Neymar Jr. será operado até o fim desta semana, confirma PSG

Sendo operado, o atacante terá mais chances de participar do Mundial da Rússia - Imagem: Getty Images

O Paris Saint-Germain confirmou nesta quarta-feira (28/2) que Neymar passará por uma cirurgia para corrigir a fissura no quinto metatarso do pé direito. A operação será realizada até o final desta semana, no Brasil. O procedimento será conduzido pelo médico da seleção brasileira, Rodrigo Lasmar. O médico francês Gérard Saillant vai acompanhar a cirurgia, como representante do PSG.

A contusão de Neymar no último domingo (25), seguida de confirmação da fissura no quinto metatarso, um osso do dedo mindinho, deixou apreensivo o torcedor brasileiro em ano de Copa do Mundo. Será que o principal jogador da Seleção Brasileira corre o risco de ficar fora do Mundial russo? A resposta é simples: “Não”, de acordo com Guilherme Meireles Leonel, ortopedista e traumatologista do esporte, e Gustavo Rico, médico do esporte e do Brasiliense, time de futebol do Distrito Federal. Mas, para isso, o craque precisa ser operado, e não apenas fazer o “tratamento conservador”, sem intervenção cirúrgica, alertam os dois.

Neymar se machucou em partida do Campeonato Francês.

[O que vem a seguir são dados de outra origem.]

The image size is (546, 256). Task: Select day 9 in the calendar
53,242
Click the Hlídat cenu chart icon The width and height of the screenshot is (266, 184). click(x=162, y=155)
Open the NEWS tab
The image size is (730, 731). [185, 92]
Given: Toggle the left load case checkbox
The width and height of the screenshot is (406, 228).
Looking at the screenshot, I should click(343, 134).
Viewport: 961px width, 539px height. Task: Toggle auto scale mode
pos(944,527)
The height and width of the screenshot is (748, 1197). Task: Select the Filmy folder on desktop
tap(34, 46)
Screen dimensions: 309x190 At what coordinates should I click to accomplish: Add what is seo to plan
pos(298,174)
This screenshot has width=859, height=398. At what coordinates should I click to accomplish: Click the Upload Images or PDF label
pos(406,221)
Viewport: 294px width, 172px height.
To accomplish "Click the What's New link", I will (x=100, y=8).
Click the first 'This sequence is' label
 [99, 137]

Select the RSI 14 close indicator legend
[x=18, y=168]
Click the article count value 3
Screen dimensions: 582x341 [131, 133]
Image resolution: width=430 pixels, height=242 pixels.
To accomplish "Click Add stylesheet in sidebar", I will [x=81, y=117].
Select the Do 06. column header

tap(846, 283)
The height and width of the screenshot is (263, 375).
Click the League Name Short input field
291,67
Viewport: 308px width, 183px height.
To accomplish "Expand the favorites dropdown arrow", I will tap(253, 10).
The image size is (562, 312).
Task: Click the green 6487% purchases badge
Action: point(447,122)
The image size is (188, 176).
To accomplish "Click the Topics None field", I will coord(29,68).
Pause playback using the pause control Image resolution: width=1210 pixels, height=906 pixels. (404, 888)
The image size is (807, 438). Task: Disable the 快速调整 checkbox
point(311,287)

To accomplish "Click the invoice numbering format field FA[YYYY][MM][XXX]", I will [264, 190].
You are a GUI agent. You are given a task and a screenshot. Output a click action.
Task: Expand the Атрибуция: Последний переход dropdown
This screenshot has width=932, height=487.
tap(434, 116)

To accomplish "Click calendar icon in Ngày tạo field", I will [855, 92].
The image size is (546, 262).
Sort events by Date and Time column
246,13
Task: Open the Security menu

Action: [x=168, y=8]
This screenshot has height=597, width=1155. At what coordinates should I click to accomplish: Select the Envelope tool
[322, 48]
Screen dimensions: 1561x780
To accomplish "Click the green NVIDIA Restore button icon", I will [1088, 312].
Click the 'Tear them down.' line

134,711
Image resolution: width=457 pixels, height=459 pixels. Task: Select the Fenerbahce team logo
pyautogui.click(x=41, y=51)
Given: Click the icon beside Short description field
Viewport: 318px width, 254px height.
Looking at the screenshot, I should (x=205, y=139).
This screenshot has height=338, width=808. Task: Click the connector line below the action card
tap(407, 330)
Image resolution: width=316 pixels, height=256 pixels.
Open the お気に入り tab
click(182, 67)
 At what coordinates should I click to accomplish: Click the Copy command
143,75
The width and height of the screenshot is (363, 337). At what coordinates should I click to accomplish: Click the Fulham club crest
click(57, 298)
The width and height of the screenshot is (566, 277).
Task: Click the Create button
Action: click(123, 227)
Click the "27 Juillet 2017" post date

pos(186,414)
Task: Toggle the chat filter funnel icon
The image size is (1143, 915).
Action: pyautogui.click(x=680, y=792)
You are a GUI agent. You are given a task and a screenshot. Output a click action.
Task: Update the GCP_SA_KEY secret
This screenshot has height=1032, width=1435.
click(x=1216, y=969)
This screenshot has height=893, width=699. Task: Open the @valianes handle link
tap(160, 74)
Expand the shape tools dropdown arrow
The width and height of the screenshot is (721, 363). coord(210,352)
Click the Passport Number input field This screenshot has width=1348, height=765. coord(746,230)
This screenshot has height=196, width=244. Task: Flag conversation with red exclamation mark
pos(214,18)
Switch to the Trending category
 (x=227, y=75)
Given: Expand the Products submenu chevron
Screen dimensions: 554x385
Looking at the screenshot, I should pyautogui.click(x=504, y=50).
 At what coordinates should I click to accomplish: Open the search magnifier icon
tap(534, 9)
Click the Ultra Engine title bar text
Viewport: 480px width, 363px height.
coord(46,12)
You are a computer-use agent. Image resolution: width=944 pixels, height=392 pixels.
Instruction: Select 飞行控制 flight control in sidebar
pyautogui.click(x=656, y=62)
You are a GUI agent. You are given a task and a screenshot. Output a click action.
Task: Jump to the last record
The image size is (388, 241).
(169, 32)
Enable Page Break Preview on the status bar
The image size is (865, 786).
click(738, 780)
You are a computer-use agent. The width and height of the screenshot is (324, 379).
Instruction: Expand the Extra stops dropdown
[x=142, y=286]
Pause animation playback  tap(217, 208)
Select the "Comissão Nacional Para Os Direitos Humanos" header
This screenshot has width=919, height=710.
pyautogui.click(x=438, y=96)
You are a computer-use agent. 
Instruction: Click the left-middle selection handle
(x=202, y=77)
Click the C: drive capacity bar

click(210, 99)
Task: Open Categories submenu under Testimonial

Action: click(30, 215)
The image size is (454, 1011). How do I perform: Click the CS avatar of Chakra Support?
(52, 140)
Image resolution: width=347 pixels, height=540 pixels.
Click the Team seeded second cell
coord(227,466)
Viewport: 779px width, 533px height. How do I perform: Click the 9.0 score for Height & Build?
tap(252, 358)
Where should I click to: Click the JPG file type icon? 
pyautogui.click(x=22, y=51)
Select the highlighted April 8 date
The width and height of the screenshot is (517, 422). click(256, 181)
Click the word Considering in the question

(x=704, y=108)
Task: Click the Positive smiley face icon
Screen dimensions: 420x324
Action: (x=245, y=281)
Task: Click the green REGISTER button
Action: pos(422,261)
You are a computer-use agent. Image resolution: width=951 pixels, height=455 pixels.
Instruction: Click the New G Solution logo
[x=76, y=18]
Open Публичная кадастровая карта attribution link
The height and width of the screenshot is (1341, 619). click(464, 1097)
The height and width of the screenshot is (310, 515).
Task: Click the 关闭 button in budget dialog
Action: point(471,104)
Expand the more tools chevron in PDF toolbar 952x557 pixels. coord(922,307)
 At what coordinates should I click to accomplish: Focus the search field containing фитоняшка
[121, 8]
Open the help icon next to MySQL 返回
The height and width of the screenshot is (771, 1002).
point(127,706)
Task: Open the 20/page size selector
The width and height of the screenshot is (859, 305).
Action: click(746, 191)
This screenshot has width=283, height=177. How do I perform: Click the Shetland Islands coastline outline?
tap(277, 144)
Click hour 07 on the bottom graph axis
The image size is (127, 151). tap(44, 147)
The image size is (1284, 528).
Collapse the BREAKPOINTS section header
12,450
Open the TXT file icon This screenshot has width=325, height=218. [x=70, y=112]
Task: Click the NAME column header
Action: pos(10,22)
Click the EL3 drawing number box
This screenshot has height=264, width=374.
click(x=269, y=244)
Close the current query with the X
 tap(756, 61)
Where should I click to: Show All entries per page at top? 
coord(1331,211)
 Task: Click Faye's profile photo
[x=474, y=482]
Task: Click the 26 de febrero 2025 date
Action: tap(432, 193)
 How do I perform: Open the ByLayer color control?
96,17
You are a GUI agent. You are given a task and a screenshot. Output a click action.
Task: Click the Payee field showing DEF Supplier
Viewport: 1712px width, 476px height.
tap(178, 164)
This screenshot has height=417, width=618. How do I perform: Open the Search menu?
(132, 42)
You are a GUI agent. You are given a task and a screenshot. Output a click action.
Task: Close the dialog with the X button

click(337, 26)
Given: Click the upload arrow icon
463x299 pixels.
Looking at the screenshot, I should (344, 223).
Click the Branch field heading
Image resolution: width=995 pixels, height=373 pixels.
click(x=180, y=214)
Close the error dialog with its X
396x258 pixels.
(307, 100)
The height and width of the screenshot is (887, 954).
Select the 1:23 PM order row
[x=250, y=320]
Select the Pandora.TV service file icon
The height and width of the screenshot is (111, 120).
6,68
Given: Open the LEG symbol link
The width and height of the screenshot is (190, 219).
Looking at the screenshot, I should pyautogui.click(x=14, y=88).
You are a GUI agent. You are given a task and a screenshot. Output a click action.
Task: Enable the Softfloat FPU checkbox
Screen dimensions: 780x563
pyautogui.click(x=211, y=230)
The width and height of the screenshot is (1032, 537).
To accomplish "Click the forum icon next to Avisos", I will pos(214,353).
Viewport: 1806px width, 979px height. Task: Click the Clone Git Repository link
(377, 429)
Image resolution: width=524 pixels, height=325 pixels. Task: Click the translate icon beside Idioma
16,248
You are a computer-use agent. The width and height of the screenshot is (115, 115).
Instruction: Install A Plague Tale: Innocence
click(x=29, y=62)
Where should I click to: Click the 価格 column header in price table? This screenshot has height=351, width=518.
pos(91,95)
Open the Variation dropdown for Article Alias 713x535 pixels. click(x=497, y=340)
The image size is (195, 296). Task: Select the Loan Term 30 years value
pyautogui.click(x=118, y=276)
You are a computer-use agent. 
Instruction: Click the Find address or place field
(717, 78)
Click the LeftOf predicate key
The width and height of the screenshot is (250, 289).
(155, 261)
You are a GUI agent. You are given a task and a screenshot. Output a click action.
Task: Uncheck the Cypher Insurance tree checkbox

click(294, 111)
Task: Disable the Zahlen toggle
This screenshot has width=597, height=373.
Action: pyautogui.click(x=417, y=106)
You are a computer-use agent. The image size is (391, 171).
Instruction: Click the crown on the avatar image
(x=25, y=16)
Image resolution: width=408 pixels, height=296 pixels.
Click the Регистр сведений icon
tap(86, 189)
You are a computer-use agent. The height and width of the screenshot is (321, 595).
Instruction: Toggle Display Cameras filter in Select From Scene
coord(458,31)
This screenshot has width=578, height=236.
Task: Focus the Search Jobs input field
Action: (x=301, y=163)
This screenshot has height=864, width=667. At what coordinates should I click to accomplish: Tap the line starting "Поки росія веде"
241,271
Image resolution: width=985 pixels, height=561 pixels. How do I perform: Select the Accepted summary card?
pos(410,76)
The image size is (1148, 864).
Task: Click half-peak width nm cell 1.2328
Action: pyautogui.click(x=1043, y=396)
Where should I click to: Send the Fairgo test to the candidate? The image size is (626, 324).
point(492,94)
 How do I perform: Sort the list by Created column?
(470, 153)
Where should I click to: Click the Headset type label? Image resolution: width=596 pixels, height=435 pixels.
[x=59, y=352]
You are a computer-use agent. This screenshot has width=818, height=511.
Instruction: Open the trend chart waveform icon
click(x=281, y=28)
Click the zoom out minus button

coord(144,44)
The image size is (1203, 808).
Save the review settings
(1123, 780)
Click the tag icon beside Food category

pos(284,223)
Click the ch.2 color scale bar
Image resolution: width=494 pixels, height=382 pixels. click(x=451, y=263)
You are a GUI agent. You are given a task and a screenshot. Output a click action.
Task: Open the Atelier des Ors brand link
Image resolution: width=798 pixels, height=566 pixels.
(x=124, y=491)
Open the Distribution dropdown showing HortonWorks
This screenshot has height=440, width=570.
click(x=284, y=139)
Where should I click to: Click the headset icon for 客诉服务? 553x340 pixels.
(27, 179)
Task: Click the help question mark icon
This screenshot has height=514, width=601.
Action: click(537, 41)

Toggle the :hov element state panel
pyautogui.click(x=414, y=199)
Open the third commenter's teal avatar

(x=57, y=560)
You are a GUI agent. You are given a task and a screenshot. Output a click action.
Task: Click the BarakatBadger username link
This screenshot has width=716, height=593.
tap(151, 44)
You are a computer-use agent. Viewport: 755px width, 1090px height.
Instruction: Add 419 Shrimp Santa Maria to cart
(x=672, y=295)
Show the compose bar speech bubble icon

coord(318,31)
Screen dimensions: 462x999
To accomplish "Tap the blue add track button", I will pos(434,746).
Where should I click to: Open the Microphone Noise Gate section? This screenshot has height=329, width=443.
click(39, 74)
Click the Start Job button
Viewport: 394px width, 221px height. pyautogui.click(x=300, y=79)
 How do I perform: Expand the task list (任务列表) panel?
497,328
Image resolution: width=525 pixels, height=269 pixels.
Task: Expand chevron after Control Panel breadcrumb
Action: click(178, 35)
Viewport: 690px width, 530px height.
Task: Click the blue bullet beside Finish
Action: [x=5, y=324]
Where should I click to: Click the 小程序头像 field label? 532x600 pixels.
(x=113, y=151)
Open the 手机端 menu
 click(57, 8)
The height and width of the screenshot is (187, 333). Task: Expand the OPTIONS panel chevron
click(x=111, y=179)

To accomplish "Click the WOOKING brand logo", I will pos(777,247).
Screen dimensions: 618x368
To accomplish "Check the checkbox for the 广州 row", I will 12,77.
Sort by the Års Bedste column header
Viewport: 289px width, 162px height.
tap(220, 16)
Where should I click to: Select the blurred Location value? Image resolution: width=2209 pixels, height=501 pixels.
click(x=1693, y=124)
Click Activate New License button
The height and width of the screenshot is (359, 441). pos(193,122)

Ao decidir pelo procedimento cirúrgico, o Paris Saint-Germain (PSG) – que pagou 222 milhões de euros (R$ 879,5 milhões em valores atuais) para contratar o jogador – concorda com o atacante, que também prefere a operação no pé direito.

Conforme destacaram os dois especialistas, sem acesso aos exames do atacante, não dá para fazer diagnóstico e prognóstico precisos. Mas, pela experiência de ambos, acreditam que, com cirurgia, Neymar levará de quatro a oito semanas para ter uma recuperação completa. Acrescente a isso mais um mês de prazo para ganho de condicionamento físico e, então, o craque estaria pronto para a Copa. Assim, se fosse para a mesa de operação nesta quarta (28), ele poderia voltar a ser escalado pelo PSG lá pelo dia 25 de abril – a estreia do Brasil no Mundial será em 17 de junho contra a Suíça.

“Sem cirurgia, a recuperação completa demoraria de 3 a 4 meses tranquilamente. É mais demorado. Volta ainda com dor, fica entre o campo e o departamento médico, faz transições com a fisioterapia, faz testes. Há atletas que optaram por não operar, fizeram tratamento conservador e, no futuro, acabaram operando porque prolongou muito a recuperação completa”, destaca Gustavo Rico. As informações são do Metrópoles.